In 1832 violent opposition to the system of tithes reached Forkhill and became associated with Ribbonism, continuing with a series of affrays, attacks and murders until the passage of the Tithe Rent Charge Act 1838 made the tithe payable by landlords. However, this source of resentment soon became overtaken by issues of rent and security, with persistent claims for proper leases being refused in the early 1840s, the Forkhill Estate preferring to deal with tenants-in-chief who sublet on difficult terms, a system giving rise to widespread intimidation and violence without regard to religious affiliation. The famine of the late 1840s, when death and migration reduced the population of the parish by about a quarter, eventually reduced the pressure on land; but before long problems returned, and the nearly-successful assassination of the Killeavy magistrate Meredith Chambré on 20 January 1852 while leaving Forkhill village gave rise to a denunciation by Queen Victoria and the constitution of a Parliamentary Select Committee on Outrages. By the late 1850s pressure by the authorities and by the Catholic Church, the constitution of a petty sessions court in Forkhill, and the Representation of the People (Ireland) Act 1850 (13 & 14 Vict. c. 69) which extended the franchise had all conspired to relieve the situation.

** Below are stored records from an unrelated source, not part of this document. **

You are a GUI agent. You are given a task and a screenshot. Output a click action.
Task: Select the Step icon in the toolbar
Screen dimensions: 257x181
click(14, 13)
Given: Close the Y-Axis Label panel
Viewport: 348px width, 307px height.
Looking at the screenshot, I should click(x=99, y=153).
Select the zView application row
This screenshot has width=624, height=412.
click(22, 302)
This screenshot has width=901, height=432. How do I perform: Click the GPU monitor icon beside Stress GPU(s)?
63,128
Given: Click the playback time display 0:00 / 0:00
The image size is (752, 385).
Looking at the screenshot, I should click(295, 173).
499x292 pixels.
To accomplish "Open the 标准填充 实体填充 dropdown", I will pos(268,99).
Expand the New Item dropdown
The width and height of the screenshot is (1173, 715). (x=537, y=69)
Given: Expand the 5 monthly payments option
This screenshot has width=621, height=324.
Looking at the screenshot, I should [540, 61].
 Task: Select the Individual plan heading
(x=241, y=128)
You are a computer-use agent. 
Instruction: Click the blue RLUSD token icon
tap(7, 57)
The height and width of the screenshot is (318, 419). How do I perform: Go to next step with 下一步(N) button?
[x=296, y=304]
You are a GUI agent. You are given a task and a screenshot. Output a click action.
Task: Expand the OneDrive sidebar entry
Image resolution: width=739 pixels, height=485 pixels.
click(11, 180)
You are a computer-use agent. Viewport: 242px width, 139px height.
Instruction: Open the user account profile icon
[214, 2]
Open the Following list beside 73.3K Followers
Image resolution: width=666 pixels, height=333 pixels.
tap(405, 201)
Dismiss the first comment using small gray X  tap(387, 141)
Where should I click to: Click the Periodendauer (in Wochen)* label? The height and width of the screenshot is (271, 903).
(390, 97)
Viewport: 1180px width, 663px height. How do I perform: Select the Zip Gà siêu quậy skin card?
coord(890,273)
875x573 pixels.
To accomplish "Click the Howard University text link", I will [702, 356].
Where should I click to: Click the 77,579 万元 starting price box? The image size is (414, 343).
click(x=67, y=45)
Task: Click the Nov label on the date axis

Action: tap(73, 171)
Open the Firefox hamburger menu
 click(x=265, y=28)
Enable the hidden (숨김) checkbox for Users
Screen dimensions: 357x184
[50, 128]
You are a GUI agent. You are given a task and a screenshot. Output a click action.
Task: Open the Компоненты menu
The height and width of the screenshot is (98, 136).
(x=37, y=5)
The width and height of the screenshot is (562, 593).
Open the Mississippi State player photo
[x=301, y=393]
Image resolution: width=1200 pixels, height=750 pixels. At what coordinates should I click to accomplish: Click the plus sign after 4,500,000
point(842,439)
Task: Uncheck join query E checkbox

Forkhill, along with the rest of South Armagh, would have been transferred to the Irish Free State had the recommendations of the Irish Boundary Commission been enacted in 1925.

==Sport==
Forkhill is the home of Forkhill Peadar Ó Doirnín GAC, which is one of the oldest clubs in Armagh GAA, having been founded in 1888. The name of the Gaelic football club commemorates the 18th-century poet Peadar Ó Doirnín.

==Education==
St. Oliver Plunkett's Primary School is the local primary school and, as of 2018, had over 130 pupils enrolled.